Pressure group in trouble – goodbye Generation Rent?
Pressure group Generation Rent – a thorn in the side of many property professionals in recent years – has launched a crowdfunding campaign to raise £60,000 to keep the organisation going.
The crowdfunding push follows an unexpected funding cut, reportedly from one of its main donors, the Nationwide Foundation, set up by the Nationwide mortgage firm.
Generation Rent has been funded since January 2014 and launched two months later.
Since then it has pushed renters’ rights and rent control up the political agenda and campaigned for a ban on revenge evictions, letting agent regulation and cuts to landlord tax breaks.
Its controversial and outspoken former leader, Alex Hilton, quit the company a week after the general election.
The group says its work now is “far from over”. The funding was originally due to run out in spring 2016 and the campaign is already applying for grant funding elsewhere.
Generation Rent is trying to raise £60,000 by August 31; if it fails to do so it will have to lay off all staff and will cease to function.
The money, if raised, will enable Generation Rent to continue its work putting pressure on Parliament, London Mayoral candidates and local government to improve conditions for renters, while securing grant funding to keep it running beyond next spring.

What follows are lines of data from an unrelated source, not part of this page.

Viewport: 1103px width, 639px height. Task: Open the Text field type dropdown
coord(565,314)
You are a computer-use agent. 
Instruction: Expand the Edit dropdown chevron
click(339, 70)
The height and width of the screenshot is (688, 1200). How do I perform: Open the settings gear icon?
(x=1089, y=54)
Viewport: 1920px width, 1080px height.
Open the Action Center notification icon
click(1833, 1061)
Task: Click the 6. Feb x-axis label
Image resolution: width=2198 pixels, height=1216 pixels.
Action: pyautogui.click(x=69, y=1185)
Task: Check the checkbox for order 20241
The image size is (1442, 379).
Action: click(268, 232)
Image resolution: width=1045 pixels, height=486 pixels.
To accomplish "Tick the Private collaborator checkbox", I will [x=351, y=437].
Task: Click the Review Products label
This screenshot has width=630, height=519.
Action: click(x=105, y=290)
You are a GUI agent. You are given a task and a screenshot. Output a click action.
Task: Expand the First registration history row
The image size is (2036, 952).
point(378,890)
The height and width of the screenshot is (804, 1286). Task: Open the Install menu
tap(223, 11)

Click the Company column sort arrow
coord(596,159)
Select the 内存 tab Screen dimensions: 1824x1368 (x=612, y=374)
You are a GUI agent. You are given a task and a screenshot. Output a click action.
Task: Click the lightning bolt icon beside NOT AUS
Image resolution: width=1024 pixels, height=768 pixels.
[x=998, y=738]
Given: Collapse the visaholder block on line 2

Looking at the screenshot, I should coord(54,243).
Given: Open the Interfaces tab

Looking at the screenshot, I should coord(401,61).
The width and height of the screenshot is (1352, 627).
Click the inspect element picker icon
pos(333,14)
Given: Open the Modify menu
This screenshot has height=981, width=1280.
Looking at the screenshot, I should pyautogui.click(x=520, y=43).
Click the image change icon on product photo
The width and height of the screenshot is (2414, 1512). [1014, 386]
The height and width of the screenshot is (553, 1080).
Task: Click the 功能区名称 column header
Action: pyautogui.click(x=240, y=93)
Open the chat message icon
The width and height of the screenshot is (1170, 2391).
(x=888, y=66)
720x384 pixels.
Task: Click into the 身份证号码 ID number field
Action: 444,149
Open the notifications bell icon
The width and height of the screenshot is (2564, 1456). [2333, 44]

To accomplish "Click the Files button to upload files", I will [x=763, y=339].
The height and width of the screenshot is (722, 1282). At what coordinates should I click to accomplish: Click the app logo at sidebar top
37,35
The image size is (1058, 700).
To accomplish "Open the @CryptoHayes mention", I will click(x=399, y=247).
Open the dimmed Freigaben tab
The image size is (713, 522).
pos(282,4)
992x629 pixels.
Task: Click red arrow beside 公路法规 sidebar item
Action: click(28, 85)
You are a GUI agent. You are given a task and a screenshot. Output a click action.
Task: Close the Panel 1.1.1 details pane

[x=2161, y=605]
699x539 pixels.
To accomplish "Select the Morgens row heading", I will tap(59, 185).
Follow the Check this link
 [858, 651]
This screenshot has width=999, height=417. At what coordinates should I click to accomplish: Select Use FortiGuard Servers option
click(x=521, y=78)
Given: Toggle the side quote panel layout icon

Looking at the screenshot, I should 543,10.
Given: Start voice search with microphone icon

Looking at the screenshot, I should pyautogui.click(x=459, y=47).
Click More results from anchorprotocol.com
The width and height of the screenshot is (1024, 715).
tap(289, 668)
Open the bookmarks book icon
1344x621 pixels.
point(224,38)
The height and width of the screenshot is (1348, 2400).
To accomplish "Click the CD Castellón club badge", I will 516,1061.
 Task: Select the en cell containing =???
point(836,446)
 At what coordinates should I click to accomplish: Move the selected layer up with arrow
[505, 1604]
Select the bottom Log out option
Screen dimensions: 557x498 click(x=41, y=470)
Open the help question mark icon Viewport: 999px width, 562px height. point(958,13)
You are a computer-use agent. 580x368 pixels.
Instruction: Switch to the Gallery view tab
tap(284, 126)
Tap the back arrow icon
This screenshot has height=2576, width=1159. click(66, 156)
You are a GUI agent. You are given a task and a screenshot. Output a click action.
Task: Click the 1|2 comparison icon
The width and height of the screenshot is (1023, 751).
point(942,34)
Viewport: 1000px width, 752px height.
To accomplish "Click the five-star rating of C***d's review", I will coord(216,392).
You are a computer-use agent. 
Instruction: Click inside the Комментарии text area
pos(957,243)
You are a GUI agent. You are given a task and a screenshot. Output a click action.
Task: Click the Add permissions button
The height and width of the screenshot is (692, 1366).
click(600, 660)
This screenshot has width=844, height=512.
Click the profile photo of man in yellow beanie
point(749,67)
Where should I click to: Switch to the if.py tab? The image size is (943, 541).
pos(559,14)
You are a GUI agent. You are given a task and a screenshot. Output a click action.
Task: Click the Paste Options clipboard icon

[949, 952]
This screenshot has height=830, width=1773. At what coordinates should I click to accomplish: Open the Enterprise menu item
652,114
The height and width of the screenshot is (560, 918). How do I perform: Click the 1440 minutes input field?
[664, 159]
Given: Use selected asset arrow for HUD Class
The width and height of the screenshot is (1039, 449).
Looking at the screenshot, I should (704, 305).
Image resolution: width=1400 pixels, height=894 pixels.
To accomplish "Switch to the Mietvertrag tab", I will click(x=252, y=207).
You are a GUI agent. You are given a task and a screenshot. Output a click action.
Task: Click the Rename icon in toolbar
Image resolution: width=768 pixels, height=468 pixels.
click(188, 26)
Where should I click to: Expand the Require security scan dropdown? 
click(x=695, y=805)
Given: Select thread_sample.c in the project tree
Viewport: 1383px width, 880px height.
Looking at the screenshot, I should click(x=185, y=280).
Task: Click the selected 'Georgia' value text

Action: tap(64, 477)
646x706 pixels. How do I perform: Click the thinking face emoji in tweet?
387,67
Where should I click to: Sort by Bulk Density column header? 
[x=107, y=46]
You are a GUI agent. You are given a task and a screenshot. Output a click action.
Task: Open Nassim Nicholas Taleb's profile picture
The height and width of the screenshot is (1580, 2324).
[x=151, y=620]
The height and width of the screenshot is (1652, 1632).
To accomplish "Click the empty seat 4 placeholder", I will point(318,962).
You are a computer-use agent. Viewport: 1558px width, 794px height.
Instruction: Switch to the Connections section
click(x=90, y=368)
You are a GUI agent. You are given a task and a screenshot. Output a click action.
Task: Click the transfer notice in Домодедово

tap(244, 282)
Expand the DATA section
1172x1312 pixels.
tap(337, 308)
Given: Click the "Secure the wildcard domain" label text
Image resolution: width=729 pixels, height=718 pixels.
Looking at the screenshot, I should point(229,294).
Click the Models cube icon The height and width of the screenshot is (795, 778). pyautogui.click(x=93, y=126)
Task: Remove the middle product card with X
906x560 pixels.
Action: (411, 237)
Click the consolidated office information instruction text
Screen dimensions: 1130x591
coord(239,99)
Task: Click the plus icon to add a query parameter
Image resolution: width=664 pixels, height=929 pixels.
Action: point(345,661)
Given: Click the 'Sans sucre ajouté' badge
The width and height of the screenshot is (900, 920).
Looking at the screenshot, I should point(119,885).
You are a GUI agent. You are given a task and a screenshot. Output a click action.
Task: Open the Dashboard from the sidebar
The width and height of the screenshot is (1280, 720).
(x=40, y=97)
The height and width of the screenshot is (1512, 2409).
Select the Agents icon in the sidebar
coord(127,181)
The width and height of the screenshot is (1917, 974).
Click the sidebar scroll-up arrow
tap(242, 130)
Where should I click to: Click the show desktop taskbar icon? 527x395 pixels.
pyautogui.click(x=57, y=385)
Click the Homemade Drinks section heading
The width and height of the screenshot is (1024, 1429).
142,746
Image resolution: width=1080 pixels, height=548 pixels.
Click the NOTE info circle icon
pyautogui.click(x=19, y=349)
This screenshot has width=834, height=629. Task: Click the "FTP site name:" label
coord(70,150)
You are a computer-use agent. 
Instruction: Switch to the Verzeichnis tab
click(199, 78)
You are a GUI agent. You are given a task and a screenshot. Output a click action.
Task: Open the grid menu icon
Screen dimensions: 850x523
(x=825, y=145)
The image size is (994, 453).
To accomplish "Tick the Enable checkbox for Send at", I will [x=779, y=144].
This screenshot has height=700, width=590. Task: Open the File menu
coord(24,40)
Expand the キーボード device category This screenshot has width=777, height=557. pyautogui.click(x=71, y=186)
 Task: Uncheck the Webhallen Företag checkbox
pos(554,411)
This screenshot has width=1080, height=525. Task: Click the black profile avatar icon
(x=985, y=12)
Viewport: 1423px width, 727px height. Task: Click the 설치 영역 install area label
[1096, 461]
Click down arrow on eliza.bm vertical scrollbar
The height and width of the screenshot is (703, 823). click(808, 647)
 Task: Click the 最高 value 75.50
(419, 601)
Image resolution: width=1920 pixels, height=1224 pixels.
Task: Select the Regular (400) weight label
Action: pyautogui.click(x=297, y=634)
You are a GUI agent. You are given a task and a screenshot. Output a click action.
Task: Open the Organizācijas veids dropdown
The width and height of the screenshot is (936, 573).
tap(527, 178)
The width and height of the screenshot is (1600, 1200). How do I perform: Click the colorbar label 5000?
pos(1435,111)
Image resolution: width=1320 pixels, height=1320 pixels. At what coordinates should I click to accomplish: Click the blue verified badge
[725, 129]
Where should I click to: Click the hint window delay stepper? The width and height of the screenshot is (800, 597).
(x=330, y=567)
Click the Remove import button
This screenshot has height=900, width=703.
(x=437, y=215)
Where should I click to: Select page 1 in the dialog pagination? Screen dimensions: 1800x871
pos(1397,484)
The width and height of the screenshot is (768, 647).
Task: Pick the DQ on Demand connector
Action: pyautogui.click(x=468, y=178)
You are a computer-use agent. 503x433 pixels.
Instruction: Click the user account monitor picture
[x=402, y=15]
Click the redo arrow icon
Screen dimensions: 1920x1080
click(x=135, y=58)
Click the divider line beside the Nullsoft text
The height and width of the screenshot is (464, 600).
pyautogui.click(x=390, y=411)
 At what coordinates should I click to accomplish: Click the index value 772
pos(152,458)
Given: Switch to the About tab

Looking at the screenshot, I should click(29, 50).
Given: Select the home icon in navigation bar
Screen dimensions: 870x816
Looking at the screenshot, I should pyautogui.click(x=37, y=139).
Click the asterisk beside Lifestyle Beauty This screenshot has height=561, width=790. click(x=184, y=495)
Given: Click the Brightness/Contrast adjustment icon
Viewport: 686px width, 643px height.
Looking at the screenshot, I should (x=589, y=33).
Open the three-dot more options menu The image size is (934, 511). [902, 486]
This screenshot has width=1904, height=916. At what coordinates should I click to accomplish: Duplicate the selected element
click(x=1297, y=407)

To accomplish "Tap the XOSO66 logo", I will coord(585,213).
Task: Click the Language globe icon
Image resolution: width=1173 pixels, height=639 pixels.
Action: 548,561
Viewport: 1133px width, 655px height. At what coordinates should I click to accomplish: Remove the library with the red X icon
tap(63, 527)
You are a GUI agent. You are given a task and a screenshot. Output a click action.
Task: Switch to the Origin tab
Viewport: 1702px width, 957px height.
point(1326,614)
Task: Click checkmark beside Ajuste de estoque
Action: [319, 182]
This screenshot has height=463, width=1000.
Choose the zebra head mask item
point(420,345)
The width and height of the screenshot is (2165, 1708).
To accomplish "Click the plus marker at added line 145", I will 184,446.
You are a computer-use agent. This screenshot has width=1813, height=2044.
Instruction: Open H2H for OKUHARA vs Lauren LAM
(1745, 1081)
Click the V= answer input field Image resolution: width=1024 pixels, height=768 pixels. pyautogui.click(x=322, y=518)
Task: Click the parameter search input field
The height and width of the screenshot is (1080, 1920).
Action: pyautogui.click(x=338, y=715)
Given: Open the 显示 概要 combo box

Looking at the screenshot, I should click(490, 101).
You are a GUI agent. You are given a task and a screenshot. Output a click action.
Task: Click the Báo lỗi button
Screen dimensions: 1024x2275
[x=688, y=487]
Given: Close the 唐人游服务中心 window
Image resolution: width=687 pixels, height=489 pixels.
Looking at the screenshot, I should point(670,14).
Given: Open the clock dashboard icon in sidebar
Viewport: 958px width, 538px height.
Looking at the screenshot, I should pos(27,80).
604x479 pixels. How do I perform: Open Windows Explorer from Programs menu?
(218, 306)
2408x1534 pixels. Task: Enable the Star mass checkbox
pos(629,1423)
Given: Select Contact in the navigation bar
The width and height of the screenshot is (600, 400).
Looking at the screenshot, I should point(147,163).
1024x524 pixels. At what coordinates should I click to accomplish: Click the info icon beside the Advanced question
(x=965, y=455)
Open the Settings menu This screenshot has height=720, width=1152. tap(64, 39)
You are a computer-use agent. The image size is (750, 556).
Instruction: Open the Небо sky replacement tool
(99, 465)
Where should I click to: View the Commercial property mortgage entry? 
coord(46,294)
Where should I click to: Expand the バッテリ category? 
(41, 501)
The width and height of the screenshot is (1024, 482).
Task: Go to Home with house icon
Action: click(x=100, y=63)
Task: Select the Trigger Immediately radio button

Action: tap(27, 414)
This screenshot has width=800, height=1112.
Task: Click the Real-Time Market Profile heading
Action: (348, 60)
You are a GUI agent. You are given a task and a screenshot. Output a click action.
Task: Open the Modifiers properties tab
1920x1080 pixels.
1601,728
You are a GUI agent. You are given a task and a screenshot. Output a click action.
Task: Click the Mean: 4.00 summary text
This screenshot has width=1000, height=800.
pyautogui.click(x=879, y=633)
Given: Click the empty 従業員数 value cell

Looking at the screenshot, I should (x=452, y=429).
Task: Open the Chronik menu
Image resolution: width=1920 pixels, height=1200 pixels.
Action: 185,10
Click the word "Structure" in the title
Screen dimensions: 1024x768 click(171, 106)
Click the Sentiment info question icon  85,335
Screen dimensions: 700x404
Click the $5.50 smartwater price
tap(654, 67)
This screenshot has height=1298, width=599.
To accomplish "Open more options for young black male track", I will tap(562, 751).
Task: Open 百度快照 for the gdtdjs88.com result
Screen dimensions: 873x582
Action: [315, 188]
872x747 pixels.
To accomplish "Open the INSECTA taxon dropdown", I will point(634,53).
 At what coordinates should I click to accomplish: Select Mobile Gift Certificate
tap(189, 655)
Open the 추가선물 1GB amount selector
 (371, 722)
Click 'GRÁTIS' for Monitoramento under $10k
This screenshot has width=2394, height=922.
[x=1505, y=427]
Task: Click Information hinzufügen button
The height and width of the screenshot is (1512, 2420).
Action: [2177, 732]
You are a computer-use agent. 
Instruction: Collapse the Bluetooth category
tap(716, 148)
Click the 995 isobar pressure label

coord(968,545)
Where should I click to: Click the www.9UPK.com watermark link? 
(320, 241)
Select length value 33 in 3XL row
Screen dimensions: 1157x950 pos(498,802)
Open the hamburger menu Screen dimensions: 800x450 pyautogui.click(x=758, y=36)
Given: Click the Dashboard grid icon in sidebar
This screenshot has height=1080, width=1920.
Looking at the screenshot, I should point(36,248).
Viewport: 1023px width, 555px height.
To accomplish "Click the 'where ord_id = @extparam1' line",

Betsy Dillner, director of Generation Rent, says: “This cut has come as a shock and our young campaign is now facing oblivion. Without us, private renters will no longer have a national voice in the media and political debate, and their prospect of a rented sector that works for them will ebb away. The housing crisis is not going away anytime soon, but with the generosity of the public, neither will Generation Rent.”